## WHAT THE TASK REQUIRES
Look through the listing and locate every line containing the word "each"; copy those lines.

## GIVEN RECORDS

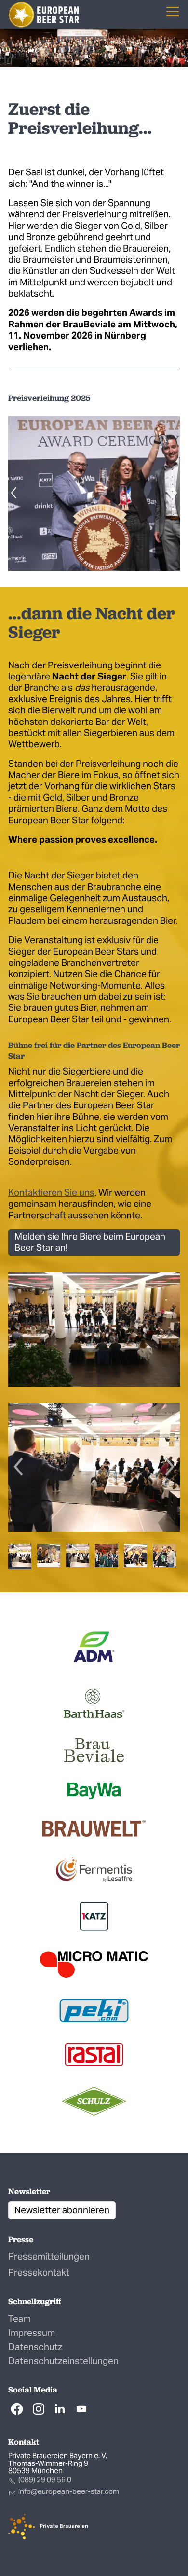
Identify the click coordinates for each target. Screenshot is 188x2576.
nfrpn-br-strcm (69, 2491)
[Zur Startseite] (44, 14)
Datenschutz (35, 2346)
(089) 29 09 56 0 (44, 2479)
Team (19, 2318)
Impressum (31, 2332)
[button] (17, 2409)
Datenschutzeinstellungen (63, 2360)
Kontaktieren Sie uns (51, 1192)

...

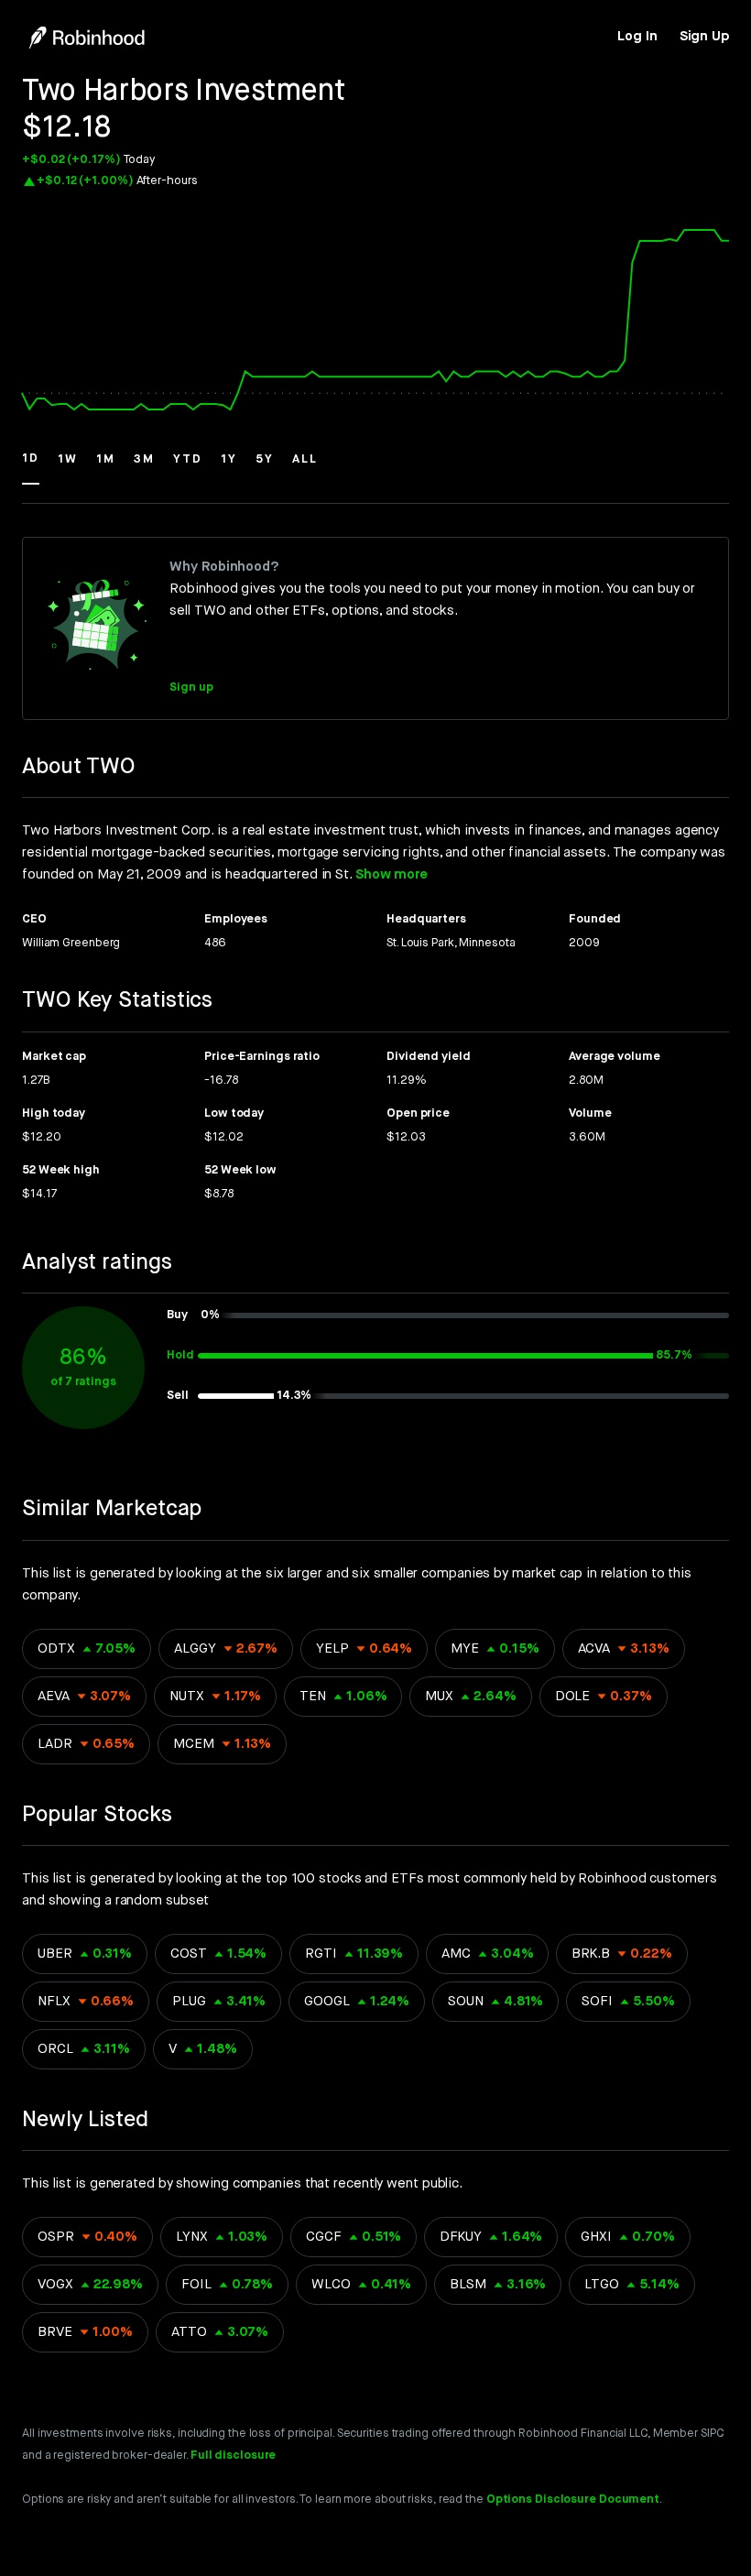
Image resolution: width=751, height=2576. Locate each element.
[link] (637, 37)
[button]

## REPLY TO THE EXERCISE
Identify the click coordinates for each target. Screenshot is 188x2576.
Image resolution: width=751, height=2576. Locate each element.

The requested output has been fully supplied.